(Text excerpt)
++++++++++++++++++++

If the employee establishes a plausible argument that his protected activity was a contributing factor to the adverse employment action, OSHA may investigate. For the employee to establish a prima facie case of unlawful retaliation, he must show that he engaged in protected activity, that his employer knew or suspected that he engaged in protected activity, that he suffered an adverse employment action, and that his protected activity was a contributing factor in the employer’s decision to take the adverse action. For example, an employee may be able to meet this burden by showing that the adverse action occurred shortly after his protected activity.
If the employee fails to establish a prima facie case, OSHA must dismiss the complaint. Even if the employee has a plausible argument that retaliation occurred, OSHA still must dismiss the complaint if the employer sufficiently proves it would have taken the same adverse action regardless of the employee’s protected activity. However, the employer’s burden of proof to show this by “clear and convincing evidence” is very onerous, making it difficult for employers to defeat such claims. If OSHA decides to dismiss the complaint without investigation or without complete investigation, the agency’s decision is not subject to review.
OSHA has 60 days from the complaint’s filing to investigate and issue written findings as to whether it believes actionable retaliation occurred. If the agency determines that retaliation occurred, it may order the remedies described above, including immediate reinstatement (barring exceptional circumstances). According to the Department of Labor, a preliminary order of reinstatement may be delayed only if the employer satisfies a burdensome test by showing, among other things, that such reinstatement would cause irreparable injury.
The parties have 30 days from receipt of OSHA’s findings and preliminary order to file objections and request a hearing before an administrative law judge (ALJ). If neither party objects, OSHA’s findings and preliminary order become final and are not subject to review by a court.
If either party requests a hearing before an ALJ, the case must be heard “expeditiously.” Within 14 days of the ALJ’s decision either to deny the complaint or grant relief, the parties may request review of the ALJ’s decision before the Department of Labor’s Administrative Review Board (ARB). If the parties fail to request such review or the ARB denies the request, the ALJ’s decision becomes final. The ALJ’s decision is not reviewable by a court if the parties fail to timely request review by the ARB.

++++++++++++++++++++

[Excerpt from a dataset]
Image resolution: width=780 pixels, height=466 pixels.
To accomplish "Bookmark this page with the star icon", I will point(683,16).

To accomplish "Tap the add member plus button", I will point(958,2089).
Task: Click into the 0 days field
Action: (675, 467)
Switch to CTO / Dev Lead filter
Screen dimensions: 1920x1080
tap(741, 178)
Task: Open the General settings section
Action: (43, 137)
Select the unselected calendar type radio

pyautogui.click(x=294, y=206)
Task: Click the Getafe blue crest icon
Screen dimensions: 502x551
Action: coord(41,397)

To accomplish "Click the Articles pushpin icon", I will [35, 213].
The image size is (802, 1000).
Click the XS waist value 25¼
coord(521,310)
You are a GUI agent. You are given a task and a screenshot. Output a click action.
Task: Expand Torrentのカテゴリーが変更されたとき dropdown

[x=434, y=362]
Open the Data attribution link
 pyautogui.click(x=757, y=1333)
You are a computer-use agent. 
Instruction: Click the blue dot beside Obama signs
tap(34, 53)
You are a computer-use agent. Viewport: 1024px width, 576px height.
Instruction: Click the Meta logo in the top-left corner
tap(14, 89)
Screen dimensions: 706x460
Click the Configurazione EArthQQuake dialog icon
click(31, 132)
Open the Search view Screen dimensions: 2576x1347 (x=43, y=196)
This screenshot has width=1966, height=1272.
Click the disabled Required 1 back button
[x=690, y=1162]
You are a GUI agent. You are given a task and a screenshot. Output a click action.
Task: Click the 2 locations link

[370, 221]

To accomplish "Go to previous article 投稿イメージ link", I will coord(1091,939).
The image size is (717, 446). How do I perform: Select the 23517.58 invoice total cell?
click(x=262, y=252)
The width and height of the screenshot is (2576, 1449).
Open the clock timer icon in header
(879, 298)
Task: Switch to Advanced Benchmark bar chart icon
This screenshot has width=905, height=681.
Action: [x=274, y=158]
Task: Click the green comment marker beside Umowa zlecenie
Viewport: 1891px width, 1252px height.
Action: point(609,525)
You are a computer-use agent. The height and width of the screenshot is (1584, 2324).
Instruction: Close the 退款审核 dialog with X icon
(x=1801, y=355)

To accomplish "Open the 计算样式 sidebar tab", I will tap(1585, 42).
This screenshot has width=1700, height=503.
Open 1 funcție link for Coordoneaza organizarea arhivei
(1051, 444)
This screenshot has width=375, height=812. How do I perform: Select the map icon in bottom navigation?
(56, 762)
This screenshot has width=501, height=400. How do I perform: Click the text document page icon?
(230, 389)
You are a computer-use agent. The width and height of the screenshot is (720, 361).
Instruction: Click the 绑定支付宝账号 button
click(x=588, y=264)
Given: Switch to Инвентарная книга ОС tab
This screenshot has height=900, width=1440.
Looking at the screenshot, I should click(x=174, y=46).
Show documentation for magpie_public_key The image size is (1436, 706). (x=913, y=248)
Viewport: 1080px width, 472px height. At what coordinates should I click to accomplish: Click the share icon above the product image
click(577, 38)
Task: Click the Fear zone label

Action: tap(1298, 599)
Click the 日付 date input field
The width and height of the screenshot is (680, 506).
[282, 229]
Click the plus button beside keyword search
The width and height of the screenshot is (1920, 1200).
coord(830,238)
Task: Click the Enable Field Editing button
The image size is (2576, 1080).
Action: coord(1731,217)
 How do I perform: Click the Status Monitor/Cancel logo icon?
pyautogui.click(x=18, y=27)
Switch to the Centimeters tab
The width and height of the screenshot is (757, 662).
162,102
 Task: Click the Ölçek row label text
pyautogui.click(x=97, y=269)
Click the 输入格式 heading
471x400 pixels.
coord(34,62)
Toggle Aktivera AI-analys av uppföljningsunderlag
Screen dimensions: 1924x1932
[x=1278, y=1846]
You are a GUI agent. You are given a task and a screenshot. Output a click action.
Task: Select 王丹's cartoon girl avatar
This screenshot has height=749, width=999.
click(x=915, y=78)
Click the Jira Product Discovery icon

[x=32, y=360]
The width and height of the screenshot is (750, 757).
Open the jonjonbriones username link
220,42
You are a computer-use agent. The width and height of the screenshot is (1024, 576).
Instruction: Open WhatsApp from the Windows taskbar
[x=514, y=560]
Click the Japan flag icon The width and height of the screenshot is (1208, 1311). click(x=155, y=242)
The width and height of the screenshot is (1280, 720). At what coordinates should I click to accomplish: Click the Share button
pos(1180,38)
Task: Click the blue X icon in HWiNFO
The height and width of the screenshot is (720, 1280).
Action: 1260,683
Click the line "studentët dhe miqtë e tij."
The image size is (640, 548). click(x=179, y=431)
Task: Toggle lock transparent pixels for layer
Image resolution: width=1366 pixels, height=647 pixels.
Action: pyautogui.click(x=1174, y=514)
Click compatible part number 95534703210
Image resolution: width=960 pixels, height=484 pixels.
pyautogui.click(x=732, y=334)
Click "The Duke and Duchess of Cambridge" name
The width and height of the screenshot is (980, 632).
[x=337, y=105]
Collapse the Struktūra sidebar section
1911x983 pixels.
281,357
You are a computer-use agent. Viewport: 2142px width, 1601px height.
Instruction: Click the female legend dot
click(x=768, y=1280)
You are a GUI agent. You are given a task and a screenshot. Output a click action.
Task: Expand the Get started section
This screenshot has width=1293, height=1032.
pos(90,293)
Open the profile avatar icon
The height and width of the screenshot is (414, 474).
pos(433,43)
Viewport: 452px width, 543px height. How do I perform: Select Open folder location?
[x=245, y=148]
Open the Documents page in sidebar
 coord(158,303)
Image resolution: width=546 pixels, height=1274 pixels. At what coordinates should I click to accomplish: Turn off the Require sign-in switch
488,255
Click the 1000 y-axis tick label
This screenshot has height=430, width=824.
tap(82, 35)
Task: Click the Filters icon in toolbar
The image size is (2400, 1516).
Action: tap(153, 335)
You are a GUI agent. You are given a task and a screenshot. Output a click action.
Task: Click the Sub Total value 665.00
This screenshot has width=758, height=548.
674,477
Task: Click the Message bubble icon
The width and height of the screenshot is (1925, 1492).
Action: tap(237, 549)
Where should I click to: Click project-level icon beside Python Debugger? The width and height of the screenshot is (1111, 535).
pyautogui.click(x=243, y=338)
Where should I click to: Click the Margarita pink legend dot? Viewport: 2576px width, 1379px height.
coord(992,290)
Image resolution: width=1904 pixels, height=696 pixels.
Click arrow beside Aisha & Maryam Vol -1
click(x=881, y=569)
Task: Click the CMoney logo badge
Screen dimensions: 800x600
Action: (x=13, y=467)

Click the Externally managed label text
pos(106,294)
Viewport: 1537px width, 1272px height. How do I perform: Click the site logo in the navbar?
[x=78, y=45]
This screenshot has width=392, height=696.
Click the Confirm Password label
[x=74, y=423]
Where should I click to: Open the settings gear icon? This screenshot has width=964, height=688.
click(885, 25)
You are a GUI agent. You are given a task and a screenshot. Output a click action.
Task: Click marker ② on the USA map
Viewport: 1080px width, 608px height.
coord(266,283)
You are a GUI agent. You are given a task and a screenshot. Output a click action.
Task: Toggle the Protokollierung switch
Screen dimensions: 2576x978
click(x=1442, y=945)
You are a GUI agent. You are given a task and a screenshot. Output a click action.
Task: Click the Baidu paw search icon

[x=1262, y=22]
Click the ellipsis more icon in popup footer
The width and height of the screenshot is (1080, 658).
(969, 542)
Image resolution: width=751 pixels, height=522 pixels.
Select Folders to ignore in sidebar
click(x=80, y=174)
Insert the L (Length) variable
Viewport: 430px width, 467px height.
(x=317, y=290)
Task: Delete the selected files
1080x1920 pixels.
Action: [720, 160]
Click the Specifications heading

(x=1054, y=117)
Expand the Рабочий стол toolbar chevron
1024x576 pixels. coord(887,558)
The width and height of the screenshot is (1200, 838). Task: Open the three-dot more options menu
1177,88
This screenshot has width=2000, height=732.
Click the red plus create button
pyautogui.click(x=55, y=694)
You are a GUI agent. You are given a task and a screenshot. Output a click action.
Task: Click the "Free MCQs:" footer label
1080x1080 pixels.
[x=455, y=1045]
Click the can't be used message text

++++++++++++++++++++

(Tasks to complete)
[1] Answer these questions from the text on OSHA retaliation complaints:
(a) How many days does OSHA have from the filing of a complaint to investigate and issue written findings?
(b) What standard of evidence must an employer meet to show it would have taken the same adverse action regardless of the protected activity?
(c) Within how many days of the ALJ's decision may the parties request review before the Administrative Review Board?
[2] Transcribe the part of the text on OSHA retaliation complaints starting with "The parties have" and going on through "by a court.".
The records were drawn from another source and bear no relation to the text on OSHA retaliation complaints.

(Results of the exercise)
[1]
(a) 60 days
(b) Clear and convincing evidence
(c) 14 days

[2]
The parties have 30 days from receipt of OSHA’s findings and preliminary order to file objections and request a hearing before an administrative law judge (ALJ). If neither party objects, OSHA’s findings and preliminary order become final and are not subject to review by a court.